→ Collected data entries:
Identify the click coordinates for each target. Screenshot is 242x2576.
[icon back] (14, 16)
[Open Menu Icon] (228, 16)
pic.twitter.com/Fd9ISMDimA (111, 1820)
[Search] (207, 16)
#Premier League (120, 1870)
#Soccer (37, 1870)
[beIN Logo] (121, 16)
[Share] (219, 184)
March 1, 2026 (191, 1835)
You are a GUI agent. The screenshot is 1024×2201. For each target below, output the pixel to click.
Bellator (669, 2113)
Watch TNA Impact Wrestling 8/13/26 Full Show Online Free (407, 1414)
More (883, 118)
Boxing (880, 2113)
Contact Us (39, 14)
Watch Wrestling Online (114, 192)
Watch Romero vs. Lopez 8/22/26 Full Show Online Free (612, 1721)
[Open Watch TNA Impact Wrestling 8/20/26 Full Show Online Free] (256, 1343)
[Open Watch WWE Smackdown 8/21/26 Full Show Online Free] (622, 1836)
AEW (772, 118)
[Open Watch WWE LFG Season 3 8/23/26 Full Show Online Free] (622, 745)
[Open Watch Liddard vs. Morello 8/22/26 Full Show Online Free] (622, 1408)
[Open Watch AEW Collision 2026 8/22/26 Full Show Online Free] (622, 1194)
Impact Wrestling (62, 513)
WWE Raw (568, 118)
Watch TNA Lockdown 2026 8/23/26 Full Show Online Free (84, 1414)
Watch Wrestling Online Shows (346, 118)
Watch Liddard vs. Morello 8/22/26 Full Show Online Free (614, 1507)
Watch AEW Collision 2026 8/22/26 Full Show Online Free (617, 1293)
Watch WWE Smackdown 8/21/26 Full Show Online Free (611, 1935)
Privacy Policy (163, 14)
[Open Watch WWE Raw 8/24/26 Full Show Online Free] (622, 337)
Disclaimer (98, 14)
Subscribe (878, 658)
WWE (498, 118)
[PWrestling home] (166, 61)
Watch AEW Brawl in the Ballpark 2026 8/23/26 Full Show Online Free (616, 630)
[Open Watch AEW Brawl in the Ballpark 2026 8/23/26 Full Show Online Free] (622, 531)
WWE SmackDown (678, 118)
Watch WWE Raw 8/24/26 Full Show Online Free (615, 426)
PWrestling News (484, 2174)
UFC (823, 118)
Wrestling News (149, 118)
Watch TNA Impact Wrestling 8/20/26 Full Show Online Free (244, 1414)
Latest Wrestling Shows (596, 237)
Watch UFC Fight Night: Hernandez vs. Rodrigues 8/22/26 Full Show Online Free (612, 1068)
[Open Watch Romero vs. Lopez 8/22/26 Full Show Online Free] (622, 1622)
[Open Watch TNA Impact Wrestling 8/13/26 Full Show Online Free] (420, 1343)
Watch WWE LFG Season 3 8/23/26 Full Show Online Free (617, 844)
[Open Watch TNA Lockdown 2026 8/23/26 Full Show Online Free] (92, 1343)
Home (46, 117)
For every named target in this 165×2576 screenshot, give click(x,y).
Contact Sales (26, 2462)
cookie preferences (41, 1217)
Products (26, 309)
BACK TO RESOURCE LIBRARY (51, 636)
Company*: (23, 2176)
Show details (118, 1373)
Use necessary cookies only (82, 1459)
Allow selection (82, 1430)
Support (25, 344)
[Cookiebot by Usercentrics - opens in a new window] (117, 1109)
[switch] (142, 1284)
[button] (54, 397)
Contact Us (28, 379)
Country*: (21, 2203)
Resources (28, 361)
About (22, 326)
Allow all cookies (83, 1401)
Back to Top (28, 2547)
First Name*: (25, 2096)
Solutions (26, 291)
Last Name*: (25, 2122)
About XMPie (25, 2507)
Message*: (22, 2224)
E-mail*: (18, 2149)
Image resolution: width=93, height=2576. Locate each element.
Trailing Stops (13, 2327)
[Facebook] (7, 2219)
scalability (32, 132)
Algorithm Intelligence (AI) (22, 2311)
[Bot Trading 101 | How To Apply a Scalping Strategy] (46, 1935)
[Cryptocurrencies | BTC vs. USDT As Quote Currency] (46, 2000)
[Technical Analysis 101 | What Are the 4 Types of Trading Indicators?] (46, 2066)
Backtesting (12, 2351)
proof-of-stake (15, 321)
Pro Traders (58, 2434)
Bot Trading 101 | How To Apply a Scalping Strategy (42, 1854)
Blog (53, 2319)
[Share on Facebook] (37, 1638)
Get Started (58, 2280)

→ Exercise objective: State how many lines of the records above contain the word "Morello", giving only that number.

→ Finished task: 2